Can people with disabilities work? And is there a chance for them to study at university and participate in developing research as researchers?
Ole Magnus Oterhals shows that this is possible.
The research project was developed by two researchers and a co-researcher with developmental disabilities. In one municipality, people with developmental disabilities received welfare technology. Researchers had to find out whether the users were satisfied with the technology and what did they use it for.
The technological tools they got were an iPad, remote controls, and a Memoplanner.
These were used for both organizational and entertainment purposes.
The participants were satisfied with the technology. It made them more independent, and more self-determined. In order for this research study to be successful, it was important to have research staff available to mediate and help with the use of the aforementioned technology.
The article is written in Norwegian but here you can find a description in English.
Ref: “Østby, M., Bakken, H., Oterhals, O. M., & Ellingsen, K. E. Jeg kan!. Tidsskrift for omsorgsforskning, 7(01), 1-23.”
Assistive technology aims to increase the possibilities for independence and participation in daily life. Although there has been an increase in studies on assistive technology for persons with intellectual disabilities, few studies have included minimally verbal or non-verbal persons.

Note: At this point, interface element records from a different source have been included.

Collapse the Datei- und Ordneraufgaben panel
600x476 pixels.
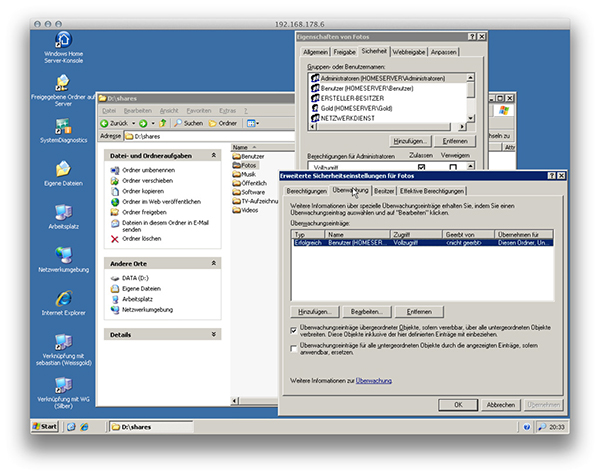click(x=216, y=155)
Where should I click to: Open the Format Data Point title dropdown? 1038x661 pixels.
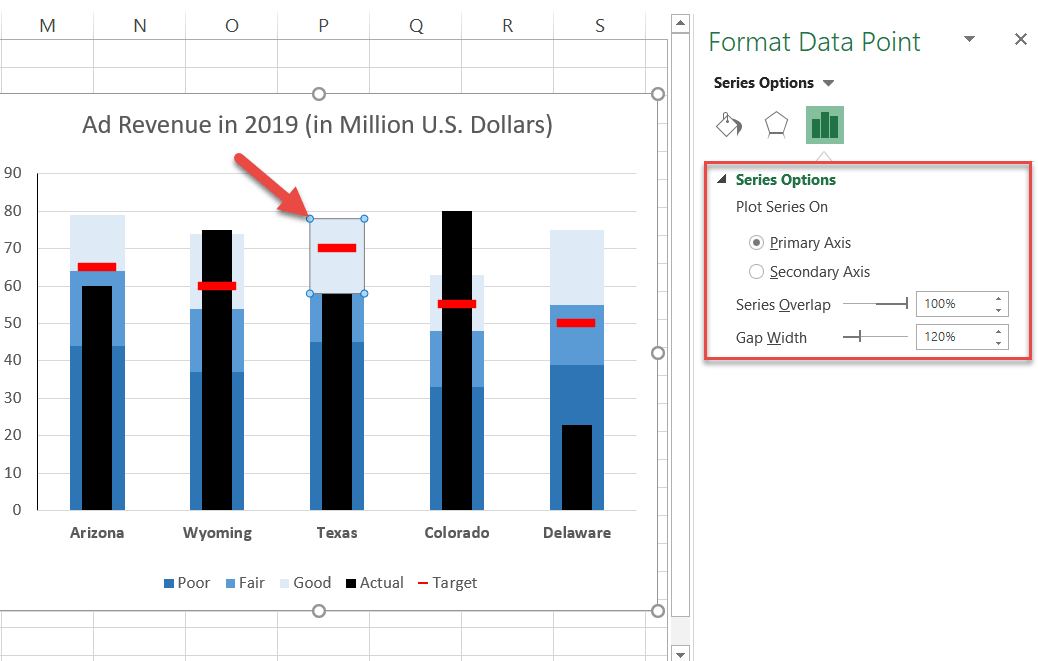pyautogui.click(x=967, y=38)
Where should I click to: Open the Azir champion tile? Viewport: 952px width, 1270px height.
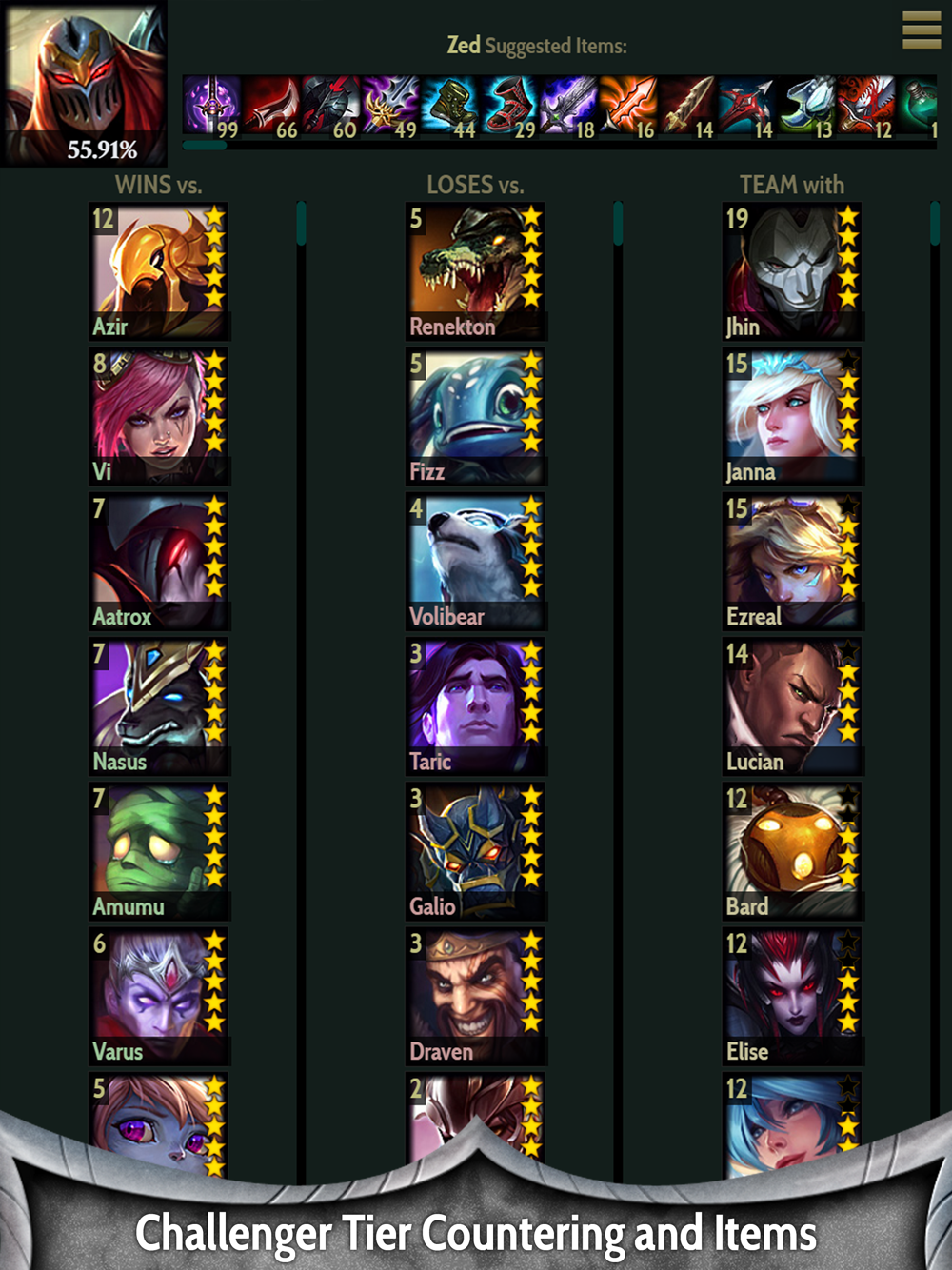tap(159, 271)
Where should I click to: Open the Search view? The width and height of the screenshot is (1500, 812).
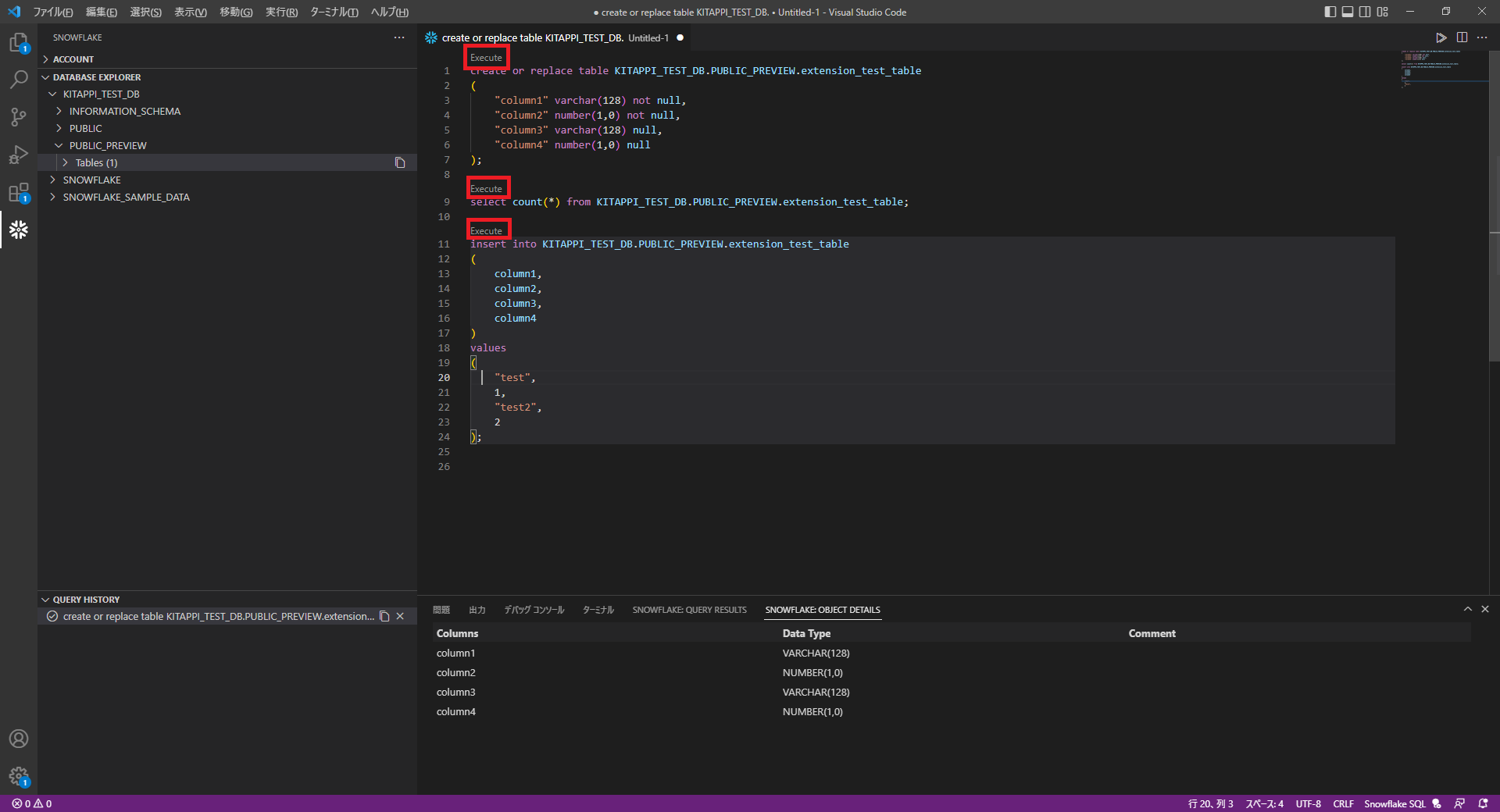pos(19,80)
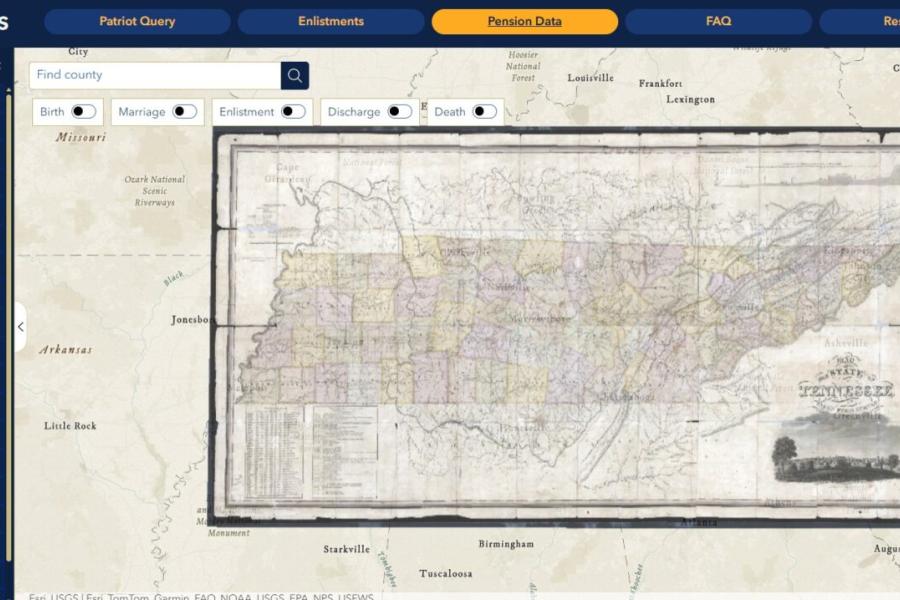Select the Pension Data tab

(525, 21)
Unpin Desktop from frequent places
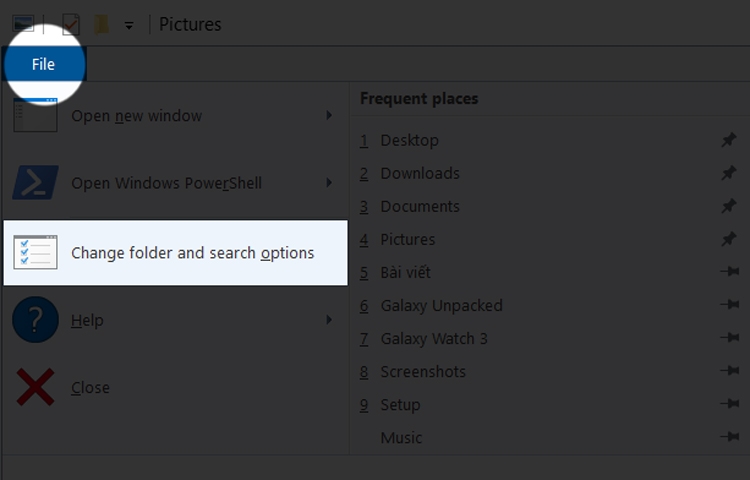Viewport: 750px width, 480px height. (x=729, y=141)
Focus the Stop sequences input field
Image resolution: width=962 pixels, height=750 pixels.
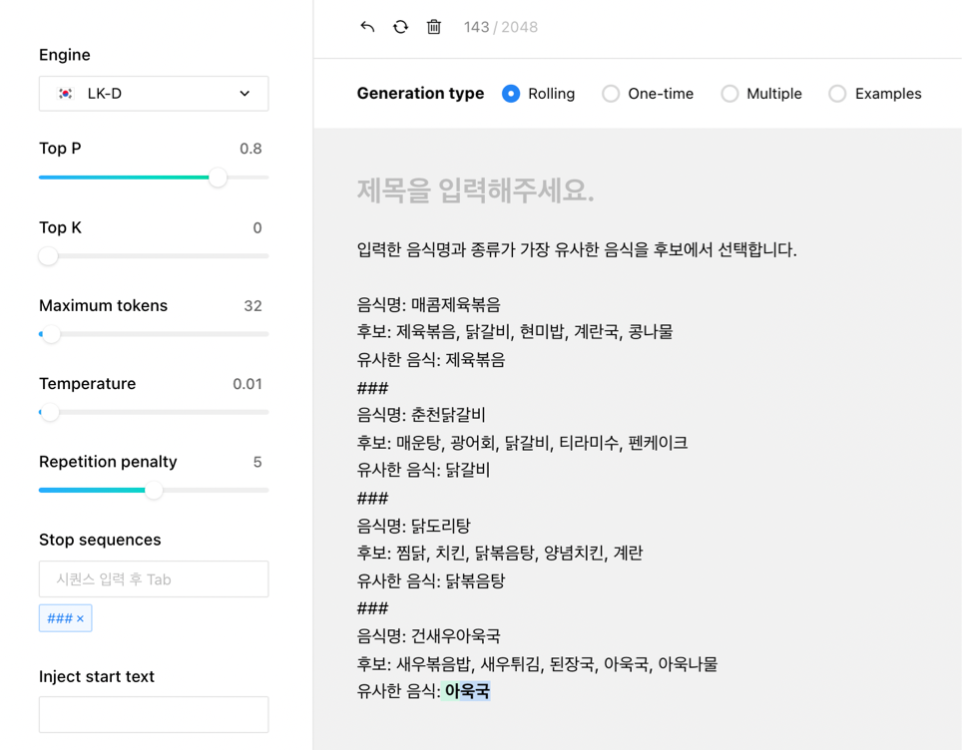point(153,579)
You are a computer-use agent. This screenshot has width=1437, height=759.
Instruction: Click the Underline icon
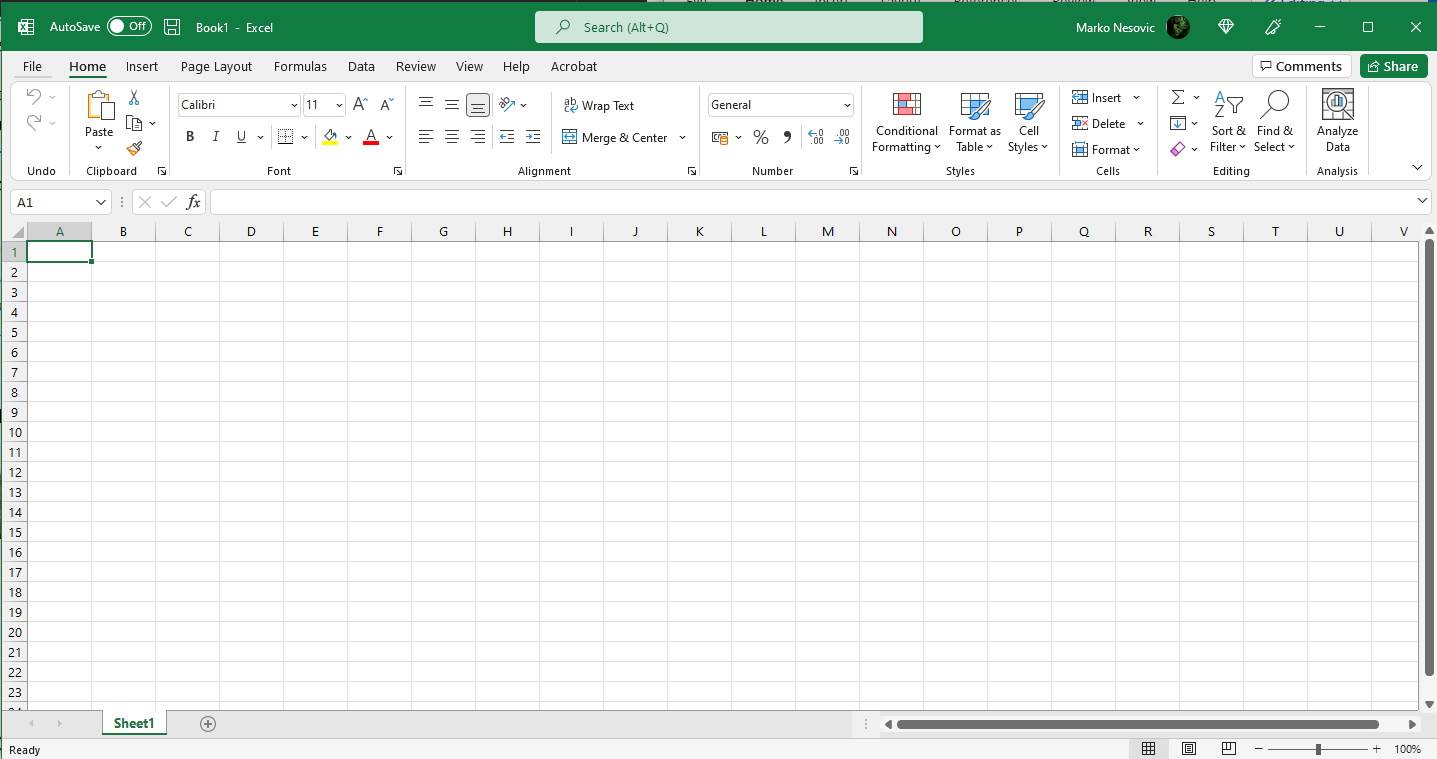[240, 136]
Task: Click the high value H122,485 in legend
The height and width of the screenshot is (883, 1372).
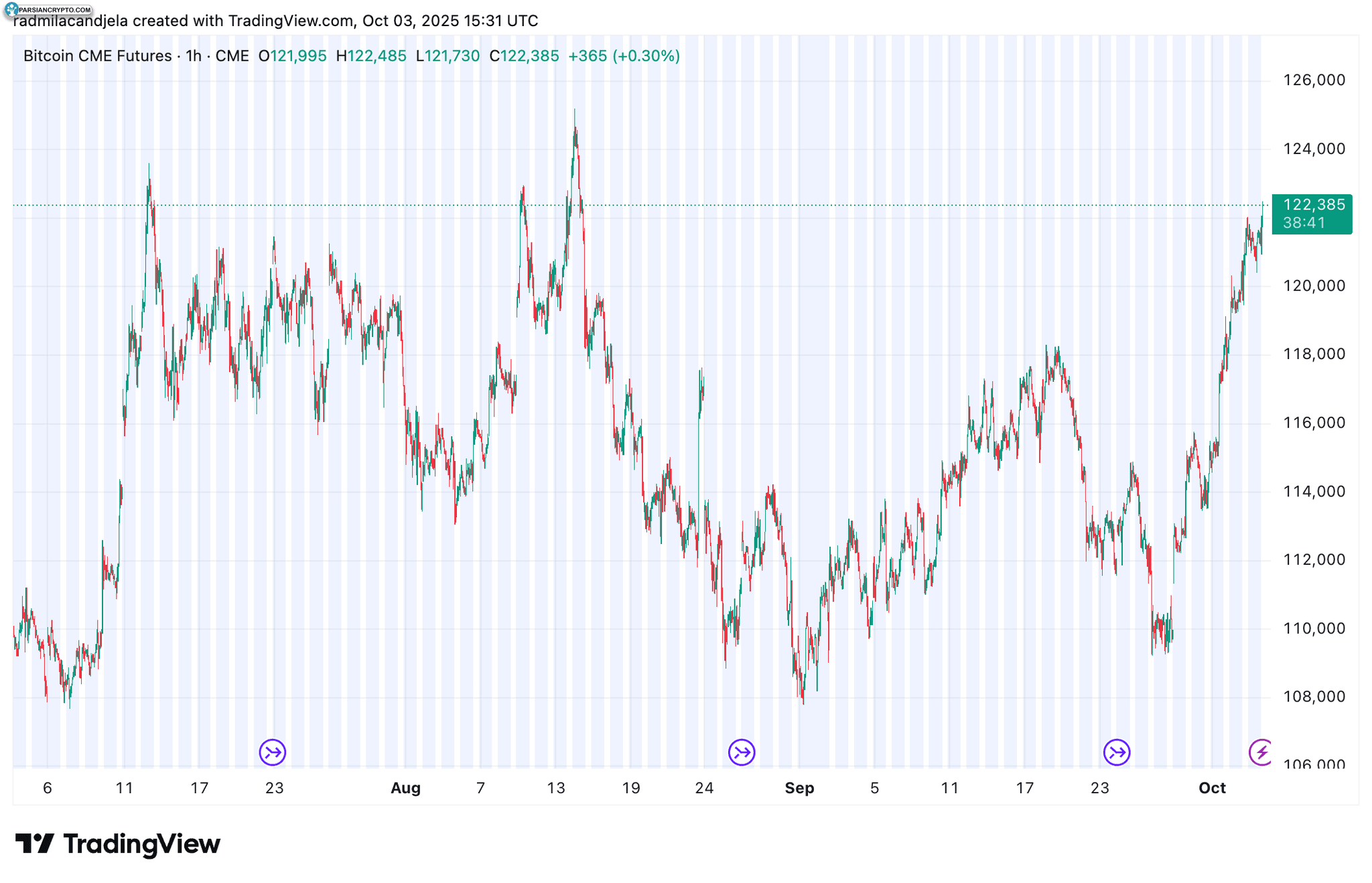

Five minimally verbal or non-verbal persons with intellectual disabilities were interviewed about their experiences with such technology, supported by symbols, pictures, and familiar persons as interpreters. The study had an inclusive approach, where one person with an intellectual disability participated as a co-researcher throughout the study.
Data was analysed using simple content analysis.
The results show a high degree of user satisfaction. The technology was used in many of the daily activities. Assistive technology has promoted predictability, self-determination, autonomy, and age-appropriate activities.